Los juzgados civiles, familiares y mercantiles están rebasados. Los expedientes se apilan, las audiencias se difieren, las sentencias tardan años en ejecutarse y, cuando finalmente llegan, muchas veces ya no resuelven nada. El daño económico, emocional y patrimonial ya está hecho.
Y, sin embargo, existe una alternativa real, constitucional, legal y eficaz: los Mecanismos Alternativos de Solución de Controversias (MASC).
Una ley con respaldo constitucional
No se trata de ocurrencias ni de “arreglos informales”.
El artículo 17 de la Constitución Política de los Estados Unidos Mexicanos establece expresamente que las leyes preverán mecanismos alternativos de solución de controversias, y que los acuerdos alcanzados a través de ellos tendrán plena validez legal.
Derivado de este mandato constitucional, en los estados de la República —y a nivel federal— se han expedido leyes específicas que regulan la mediación y la conciliación, tanto públicas como privadas. En Chihuahua, por ejemplo, existe la Ley de Mecanismos Alternativos de Solución de Controversias, que reconoce, regula y certifica la figura del Facilitador Privado.
Sí, leyó usted bien: facilitadores privados, certificados por el Poder Judicial, autorizados para intervenir en materias civil, familiar y mercantil, cuyos convenios tienen fuerza legal y pueden ejecutarse.
El problema es que casi nadie lo sabe.
El gran desconocido: el Facilitador Privado
Cuando hablo con empresarios, arrendadores o ciudadanos, la reacción suele ser la misma: desconfianza inicial.
“Yo lo que quiero es un contrato blindado”, me dicen.
“Si no paga, demando”, responden.
Y ahí está el error cultural que arrastramos: creer que la protección está solo en el papel del contrato o en la demanda judicial.
Un contrato, por sí solo, no garantiza cumplimiento.
Una sentencia, por sí sola, no garantiza solución.
Lo que garantiza resultados es prevenir el conflicto, o en su caso, resolverlo de manera inmediata, voluntaria y ejecutable, antes de que se convierta en un litigio interminable.
Eso es precisamente lo que hace la mediación y la conciliación.
¿Por qué cuesta tanto convencer?
Porque venimos de una cultura litigiosa. Nos enseñaron que “ganar” es demandar, que la justicia es pleito y que ceder es perder. Nada más alejado de la realidad.
He visto empresarios perder años y dinero por no sentarse a tiempo a una mesa de diálogo. He visto arrendadores con inmuebles ocupados durante años sin recibir renta. He visto familias destrozadas por juicios innecesarios. Y también he visto cómo, en una sola sesión de mediación, esos mismos conflictos se resuelven con acuerdos claros, firmes y ejecutables.
Pero para eso, primero hay que conocer que esta vía existe.
Mediación no es debilidad, es inteligencia jurídica
La mediación y la conciliación no eliminan derechos; los ordenan.
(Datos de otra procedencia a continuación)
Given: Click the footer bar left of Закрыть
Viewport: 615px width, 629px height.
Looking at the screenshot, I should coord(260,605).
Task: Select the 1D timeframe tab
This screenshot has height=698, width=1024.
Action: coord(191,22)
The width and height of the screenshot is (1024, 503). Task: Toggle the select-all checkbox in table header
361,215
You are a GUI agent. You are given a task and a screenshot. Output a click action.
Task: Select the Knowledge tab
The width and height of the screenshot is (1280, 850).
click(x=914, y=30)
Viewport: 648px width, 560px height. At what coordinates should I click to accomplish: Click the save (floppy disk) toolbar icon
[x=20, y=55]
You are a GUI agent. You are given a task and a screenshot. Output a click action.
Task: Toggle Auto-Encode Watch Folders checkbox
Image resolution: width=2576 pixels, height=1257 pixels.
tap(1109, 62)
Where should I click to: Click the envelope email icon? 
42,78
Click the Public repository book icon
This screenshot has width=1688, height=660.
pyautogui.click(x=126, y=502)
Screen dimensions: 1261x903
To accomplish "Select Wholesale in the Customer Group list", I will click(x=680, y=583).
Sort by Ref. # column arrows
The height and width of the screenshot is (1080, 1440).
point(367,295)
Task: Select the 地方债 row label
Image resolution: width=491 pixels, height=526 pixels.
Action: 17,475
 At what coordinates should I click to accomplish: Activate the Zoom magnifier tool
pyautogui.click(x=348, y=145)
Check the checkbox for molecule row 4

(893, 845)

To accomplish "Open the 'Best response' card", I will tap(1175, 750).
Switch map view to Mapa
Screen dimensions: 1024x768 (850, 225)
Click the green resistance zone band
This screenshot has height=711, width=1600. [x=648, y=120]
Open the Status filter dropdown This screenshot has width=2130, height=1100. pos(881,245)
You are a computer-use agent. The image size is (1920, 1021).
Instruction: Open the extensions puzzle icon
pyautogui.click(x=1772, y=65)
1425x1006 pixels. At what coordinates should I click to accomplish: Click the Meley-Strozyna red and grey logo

No sustituyen la ley; la hacen efectiva.
No evitan la justicia; la adelantan.
Un convenio celebrado ante un Facilitador Privado, validado conforme a la ley, tiene efectos legales, puede inscribirse, ejecutarse y, en muchos casos, evita años de juicio.
Entonces la pregunta es inevitable:
¿por qué seguimos llenando juzgados cuando podemos resolver antes?
Un llamado necesario
Como sociedad necesitamos cambiar el chip.
Como empresarios, entender que prevenir cuesta menos que litigar.
Como ciudadanos, saber que existen vías legales modernas, humanas y eficaces.
Los Mecanismos Alternativos de Solución de Controversias no son el futuro: son el presente.
Lo verdaderamente triste no es que existan; es que sigan siendo invisibles para la mayoría.
Mientras no entendamos esto, los tribunales seguirán saturados, los conflictos seguirán creciendo y la justicia seguirá llegando tarde.
Y en justicia, cuando llega tarde, deja de ser justicia.

Héctor Molinar Apodaca
Abogado especialista en Gestión de Conflictos y Mediación.